■ PROMPT
Using the records that follow, work out the number of lines with the word "options" in them; reply with that number only.

....

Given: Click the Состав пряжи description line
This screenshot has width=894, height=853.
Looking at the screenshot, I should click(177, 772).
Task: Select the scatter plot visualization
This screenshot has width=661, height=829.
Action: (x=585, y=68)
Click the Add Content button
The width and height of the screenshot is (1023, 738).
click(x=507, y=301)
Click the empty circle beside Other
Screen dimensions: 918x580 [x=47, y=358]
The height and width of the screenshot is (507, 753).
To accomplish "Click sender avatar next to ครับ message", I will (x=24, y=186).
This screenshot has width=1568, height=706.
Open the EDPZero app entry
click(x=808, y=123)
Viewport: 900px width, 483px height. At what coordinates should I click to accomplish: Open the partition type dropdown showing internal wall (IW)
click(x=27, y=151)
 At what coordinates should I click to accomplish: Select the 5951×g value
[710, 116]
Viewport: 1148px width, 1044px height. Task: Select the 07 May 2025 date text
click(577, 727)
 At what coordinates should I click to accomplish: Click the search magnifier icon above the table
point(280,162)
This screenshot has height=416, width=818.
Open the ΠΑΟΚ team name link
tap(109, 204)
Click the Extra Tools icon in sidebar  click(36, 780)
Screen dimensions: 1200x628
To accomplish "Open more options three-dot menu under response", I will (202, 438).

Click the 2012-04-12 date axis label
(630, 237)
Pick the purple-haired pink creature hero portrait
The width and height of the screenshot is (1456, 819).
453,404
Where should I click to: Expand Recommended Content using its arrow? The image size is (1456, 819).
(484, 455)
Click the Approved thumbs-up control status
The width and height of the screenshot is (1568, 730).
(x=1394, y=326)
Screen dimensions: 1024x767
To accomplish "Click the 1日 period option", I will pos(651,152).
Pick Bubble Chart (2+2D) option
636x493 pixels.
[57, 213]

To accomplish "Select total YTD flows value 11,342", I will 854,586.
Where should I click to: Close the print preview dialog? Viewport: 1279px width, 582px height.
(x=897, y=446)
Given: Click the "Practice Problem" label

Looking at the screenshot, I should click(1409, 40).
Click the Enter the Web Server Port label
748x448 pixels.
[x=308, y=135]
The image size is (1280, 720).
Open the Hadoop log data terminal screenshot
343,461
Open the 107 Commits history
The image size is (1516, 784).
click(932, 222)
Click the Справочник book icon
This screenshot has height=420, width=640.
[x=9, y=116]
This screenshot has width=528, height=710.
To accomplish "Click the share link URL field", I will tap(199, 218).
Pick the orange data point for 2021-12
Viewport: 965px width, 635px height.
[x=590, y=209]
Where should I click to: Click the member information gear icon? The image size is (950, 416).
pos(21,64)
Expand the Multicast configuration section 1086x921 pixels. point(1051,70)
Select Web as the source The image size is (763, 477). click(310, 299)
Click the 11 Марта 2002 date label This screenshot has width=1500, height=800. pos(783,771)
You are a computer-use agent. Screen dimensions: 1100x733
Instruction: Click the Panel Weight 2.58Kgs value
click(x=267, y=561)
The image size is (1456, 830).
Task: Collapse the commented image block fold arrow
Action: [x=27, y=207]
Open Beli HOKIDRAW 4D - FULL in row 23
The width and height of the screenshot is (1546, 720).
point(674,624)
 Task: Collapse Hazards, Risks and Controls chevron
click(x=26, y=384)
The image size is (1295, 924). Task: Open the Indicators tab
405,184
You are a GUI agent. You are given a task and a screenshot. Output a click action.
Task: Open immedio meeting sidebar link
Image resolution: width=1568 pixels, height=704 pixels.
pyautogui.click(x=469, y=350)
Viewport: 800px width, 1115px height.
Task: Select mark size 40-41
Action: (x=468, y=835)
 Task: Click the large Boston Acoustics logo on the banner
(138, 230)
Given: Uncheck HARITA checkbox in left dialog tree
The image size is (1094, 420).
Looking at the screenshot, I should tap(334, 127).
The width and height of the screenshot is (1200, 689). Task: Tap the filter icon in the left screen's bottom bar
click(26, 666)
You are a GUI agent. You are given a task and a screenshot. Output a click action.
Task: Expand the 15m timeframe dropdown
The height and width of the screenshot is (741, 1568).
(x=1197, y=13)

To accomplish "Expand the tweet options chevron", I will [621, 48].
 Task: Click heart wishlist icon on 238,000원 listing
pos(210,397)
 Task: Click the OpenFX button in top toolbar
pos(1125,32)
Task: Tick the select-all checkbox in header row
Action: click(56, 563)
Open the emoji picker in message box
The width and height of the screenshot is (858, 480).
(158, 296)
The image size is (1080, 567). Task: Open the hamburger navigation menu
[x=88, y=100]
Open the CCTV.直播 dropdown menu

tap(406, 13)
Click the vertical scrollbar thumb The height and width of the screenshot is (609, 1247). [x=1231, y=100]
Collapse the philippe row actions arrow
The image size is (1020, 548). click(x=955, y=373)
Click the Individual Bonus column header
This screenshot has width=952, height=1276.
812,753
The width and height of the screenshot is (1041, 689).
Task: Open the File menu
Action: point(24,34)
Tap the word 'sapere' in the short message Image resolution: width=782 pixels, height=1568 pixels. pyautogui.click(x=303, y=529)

....

■ REPLY TO THE TASK
2